Publié le 20 juin 2020
La population est aux abois à l’heure actuelle vu que le coronavirus impacte tous les secteurs d’activités. Et oui, tous les secteurs d’activités sont paralysés en raison de la crise sanitaire due au coronavirus. La situation économique du pays était déjà assez mal en point avant la présence de cette maladie. On peut donc facilement se faire une idée de la situation actuelle où les acteurs qui œuvrent dans diverses activités lancent un appel pour que l’Etat leur tende la main dans cette situation de crise qui affecte toute la population malgache surtout les plus démunis qui ont du mal à trouver de quoi se mettre sous la dent et ne crachent pas sur les diverses aides qu’on leur octroie que ce soit du prêt à consommer ou autres choses. Il y a les personnels médicaux qui réclament à ce qu’on leur accorde plus de crédit, ce qui est assez légitime puisqu’ils se trouvent au premier plan dans la lutte contre la Covid-19. Le secteur privé réclame également du soutien…

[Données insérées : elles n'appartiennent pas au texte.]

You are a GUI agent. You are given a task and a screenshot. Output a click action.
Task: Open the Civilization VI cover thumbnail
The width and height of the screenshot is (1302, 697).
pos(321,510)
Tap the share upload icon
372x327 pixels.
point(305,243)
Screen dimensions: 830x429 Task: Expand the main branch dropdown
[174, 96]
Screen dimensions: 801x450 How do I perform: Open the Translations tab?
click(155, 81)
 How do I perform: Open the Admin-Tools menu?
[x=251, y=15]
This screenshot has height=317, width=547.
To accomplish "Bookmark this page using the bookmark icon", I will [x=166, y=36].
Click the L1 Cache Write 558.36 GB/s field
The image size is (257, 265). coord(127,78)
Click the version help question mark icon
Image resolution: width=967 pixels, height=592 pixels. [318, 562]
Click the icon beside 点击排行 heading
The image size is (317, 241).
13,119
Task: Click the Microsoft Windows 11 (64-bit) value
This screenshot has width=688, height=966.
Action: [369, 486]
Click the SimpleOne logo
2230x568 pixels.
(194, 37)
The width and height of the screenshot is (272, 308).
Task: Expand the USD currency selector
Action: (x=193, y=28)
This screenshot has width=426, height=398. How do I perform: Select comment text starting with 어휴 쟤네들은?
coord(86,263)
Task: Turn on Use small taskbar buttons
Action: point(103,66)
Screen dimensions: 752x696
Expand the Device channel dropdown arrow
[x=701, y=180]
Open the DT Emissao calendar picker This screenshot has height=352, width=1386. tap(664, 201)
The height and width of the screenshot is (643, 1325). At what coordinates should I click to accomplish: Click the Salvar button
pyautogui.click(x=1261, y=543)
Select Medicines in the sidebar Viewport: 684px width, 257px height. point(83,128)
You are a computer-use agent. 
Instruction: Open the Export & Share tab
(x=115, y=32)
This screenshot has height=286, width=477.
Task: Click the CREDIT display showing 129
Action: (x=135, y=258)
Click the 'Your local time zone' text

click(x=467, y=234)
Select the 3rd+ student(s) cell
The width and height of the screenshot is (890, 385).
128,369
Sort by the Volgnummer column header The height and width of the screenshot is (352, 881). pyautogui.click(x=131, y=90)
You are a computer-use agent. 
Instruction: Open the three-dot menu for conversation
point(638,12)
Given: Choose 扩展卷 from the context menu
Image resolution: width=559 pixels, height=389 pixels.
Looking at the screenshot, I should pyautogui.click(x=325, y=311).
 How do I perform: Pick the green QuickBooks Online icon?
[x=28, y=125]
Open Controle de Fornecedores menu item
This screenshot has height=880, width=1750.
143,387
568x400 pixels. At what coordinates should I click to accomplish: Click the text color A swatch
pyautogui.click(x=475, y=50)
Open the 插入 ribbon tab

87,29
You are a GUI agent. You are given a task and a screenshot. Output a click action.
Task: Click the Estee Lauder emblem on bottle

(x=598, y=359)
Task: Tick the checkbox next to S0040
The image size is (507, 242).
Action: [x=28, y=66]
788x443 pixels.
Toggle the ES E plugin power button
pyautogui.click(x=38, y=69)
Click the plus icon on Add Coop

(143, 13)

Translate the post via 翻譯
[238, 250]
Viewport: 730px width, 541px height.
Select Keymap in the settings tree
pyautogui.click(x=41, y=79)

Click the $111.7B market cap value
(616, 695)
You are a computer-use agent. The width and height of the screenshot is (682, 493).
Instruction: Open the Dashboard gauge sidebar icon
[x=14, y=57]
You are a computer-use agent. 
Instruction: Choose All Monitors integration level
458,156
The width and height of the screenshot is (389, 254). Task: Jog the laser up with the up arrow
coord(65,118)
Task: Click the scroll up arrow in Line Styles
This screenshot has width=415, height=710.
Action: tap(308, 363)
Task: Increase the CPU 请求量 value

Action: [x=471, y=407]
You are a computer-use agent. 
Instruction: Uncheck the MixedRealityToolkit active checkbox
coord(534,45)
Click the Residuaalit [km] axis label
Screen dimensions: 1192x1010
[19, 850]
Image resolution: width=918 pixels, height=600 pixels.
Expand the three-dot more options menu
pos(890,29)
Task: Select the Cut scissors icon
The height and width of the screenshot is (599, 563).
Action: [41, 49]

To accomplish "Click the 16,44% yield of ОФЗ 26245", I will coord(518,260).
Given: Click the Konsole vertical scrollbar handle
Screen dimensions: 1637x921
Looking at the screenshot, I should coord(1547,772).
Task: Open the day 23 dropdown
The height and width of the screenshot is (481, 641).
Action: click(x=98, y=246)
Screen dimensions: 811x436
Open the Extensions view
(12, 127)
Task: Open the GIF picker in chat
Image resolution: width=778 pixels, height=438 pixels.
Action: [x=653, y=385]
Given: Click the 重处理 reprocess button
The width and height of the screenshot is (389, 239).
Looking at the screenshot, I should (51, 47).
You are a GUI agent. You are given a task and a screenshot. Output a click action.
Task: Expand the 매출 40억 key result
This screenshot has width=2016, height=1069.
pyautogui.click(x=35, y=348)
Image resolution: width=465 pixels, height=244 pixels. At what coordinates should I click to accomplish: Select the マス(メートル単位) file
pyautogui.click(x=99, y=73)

A l’exemple des établissements scolaires privés à Toamasina qui ont tenu une manifestation en descendant dans la rue hier dans le but d’attirer l’attention des autorités. Le cri de désespoir des citoyens malgaches retentit de partout réclamant de l’aide à l’Etat qu’il ne sait plus où donner de la tête, raison pour laquelle les décisions prises en vue de la lutte ne concordent pas réellement avec la situation de crise actuelle. On est en train de relâcher les mesures pour que la population puisse se débrouiller par ses propres moyens.
Autrement dit, la décision prise par l’Etat en entrant vers le déconfinement progressif peut être interprétée qu’il ne faut plus compter sur l’Etat qui est débordé de partout. Seulement cette décision n’est pas sans conséquence, sachant très bien l’indiscipline qui règne dans le pays où les consignes transmises ne sont point respectées.